Eighteen months since its last in-person performance, Arizona Opera returned to the Temple of Music and Art stage on Saturday with the mariachi opera β€œEl Milagro del Recuerdo” (The Miracle of Remembering).

It was, indeed, a stroll down memory lane.

Saturday night reminded us of some of the things that we have been missing since the last time Arizona Opera performed March 8, 2020.

When the mariachi trio β€” Vincent PequeΓ±o on guitar, William C. Galvez on guittaron and Israel Alcala on vihuela β€” came on stage one by one and started playing, we were reminded about how good it felt to gather in the TMA with nearly every seat occupied and see live theater.

As the curtain came up and the orchestra in the pit added their voices to the mariachi, we felt that familiar flutter of excitement we always have at the beginning of every opera, the anticipation of what lies beyond those opening chords and where it will lead us.
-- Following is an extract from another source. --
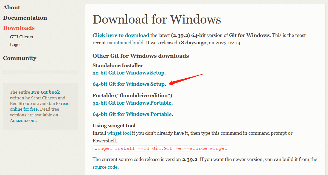Click the winget install command code box

point(161,148)
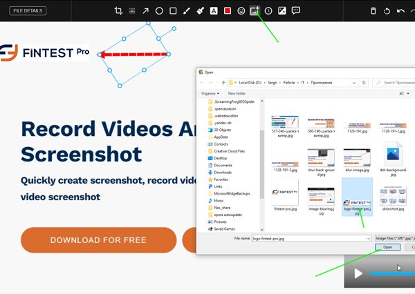
Task: Select the Crop tool
Action: (118, 11)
We will never take that for granted again.

β€œEl Milagro” is a 75-minute, one-act Christmastime opera with a pretty simple premise: family and remembering what that means and appreciating the obstacles that stand in the way of being together.

It’s a prequel of sorts of the first mariachi opera Arizona Opera premiered in 2014, reuniting the characters in a story that foreshadowed the immigration story we saw in β€œCruzar la Cara de la Luna” (To Cross the Face of the Moon).

Laurentino (baritone Octavio Moreno) and Chucho (bass Miguel de Aranda) have returned home to MichoacΓ‘n from working in the United States just in time for Christmas.

The pair surprise their wives β€” Renata (sung by mezzo-soprano Cecelia Duarte) and Lupita (soprano Vanessa Alonzo) β€” as they are rehearsing the annual pastorela. Lupita is excited to see Chucho, who brings her a dress from America. But Renata unloads guilt onto Laurentino, asking him if he remembers when their son, Rafael (Armand Delgado), took his first steps. No you don’t, she quips in song, because you weren’t here.

With the help of what can best be described as an angel in white (the stunning soprano Zulimar LΓ³pez-Hernandez), Laurentino begins remembering the little moments in his life with Renata. And although it doesn’t change his mind about returning to the States after the holidays, it brings him closer to his family and helps Renata to better understand his motives of wanting to provide for his family.

Composer Javier Martinez, son of the late β€œCruzar” composer Pepe Martinez, blends classic pop with his mariachi, especially evident in the spirited duet with de Aranda and Alonzo β€œUna Chica Americana” (American Girl),” during which he proposes the family emigrate to America.

Arizona Opera was supposed to present β€œEl Milagro” last season, but COVID got in the way. And in some ways, that turned out to be a gift.

With everything we experienced over the past 18 months β€” separation, anxiety, uncertainty and the desperate desire for reuniting with loved ones we couldn’t see because of the pandemic β€” β€œEl Milagro” resonated on a much more personal level for all of us.